• THE TASK: Would you please output the lines from the one holding "The image size is (1551, 784)." to the end of the entries, exactly and with no others?
======
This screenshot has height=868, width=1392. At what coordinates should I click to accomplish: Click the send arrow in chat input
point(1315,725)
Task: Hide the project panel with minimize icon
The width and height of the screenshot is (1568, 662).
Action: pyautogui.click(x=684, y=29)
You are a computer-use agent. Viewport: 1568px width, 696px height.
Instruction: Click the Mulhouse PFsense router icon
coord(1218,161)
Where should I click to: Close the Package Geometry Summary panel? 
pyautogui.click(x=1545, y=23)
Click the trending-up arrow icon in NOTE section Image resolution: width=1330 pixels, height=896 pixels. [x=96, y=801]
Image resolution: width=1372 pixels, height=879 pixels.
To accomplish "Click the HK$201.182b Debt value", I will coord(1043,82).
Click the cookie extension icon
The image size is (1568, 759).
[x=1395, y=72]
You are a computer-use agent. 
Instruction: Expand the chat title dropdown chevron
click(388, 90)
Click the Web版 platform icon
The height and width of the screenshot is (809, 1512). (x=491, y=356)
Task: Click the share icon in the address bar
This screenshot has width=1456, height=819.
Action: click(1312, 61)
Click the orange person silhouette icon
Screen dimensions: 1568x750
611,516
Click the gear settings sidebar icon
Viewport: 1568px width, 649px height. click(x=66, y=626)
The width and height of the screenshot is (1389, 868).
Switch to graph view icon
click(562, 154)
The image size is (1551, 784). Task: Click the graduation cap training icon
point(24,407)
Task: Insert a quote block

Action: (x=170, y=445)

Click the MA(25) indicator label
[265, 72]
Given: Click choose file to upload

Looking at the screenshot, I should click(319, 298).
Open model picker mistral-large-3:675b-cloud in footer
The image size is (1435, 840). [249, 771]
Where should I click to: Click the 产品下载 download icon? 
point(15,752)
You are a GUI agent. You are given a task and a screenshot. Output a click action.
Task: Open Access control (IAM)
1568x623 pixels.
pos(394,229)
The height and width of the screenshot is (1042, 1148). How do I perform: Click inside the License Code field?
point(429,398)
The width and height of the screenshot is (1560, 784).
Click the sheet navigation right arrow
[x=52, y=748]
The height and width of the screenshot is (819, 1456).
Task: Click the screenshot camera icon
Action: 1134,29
======
• RESPONSE AREA:
The image size is (1551, 784). Task: Click the graduation cap training icon
point(24,407)
Task: Insert a quote block

Action: (x=170, y=445)

Click the MA(25) indicator label
[265, 72]
Given: Click choose file to upload

Looking at the screenshot, I should click(319, 298).
Open model picker mistral-large-3:675b-cloud in footer
The image size is (1435, 840). [249, 771]
Where should I click to: Click the 产品下载 download icon? 
point(15,752)
You are a GUI agent. You are given a task and a screenshot. Output a click action.
Task: Open Access control (IAM)
1568x623 pixels.
pos(394,229)
The height and width of the screenshot is (1042, 1148). How do I perform: Click inside the License Code field?
point(429,398)
The width and height of the screenshot is (1560, 784).
Click the sheet navigation right arrow
[x=52, y=748]
The height and width of the screenshot is (819, 1456).
Task: Click the screenshot camera icon
Action: 1134,29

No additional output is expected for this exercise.